De quando em vez, perco os óculos.
Passo então dias de visão aquária, as pessoas tornam-se peixinhos glaucos, o
sol fere-me termonuclearmente, é uma porra das antigas. Logo que arranjo uns
novos, a realidade readquire o teor absurdo de que é primaz absoluta.

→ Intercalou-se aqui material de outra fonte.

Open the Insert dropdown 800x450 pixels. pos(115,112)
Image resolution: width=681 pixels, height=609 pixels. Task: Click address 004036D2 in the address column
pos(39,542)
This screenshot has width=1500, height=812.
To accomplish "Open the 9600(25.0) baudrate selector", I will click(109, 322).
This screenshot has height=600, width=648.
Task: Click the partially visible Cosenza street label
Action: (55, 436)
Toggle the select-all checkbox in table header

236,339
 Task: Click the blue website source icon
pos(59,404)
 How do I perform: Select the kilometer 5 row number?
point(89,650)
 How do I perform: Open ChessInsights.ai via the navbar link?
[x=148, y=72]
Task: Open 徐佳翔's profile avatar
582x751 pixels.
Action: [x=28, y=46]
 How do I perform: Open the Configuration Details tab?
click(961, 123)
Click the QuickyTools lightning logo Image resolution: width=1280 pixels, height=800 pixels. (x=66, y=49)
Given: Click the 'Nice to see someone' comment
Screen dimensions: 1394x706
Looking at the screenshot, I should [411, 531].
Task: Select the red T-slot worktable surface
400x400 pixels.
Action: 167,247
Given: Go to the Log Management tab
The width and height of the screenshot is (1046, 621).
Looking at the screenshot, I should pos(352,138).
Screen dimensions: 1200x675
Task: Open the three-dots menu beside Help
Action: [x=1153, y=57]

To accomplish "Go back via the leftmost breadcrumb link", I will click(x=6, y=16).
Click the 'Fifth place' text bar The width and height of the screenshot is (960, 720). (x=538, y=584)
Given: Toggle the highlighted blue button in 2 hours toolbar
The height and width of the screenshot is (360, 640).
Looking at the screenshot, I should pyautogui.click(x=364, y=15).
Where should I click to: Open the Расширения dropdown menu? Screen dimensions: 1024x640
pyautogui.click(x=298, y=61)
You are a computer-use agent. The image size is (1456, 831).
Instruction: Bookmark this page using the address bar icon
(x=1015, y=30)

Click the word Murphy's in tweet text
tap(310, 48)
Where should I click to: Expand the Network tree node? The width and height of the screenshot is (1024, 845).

Escrevo isto a uma terça-feira. E
não, a viúva ainda me não telefonou hoje. Vou lapijando sonetos entre cigarros
rimados & cálices de tinto da Quinta do Falcão. Nos entrementes, coco as
mulheris formosuras que o bom-tempo despe pelas ruas. Tento não me arrepender
das más escolhas que a minha inconsciência fez por mim. Mas olhai: a vida é só
enquanto cá estamos. Só me turva o sossego uma coisa. E tal coisa é – toparei
eu sítio, algures na EN 114, onde ligar cabo a tomada eléctrica? Vou precisar
de frigorífico, computador, máquina-cafeteira, ventoinha refrigéria etc. Nesse
aspecto tão técnico, a minha viúva não pode ajudar-me. Nem ela, nem o Ricardo
Gonçalves. Ou seja: nem Roma, nem Pavia.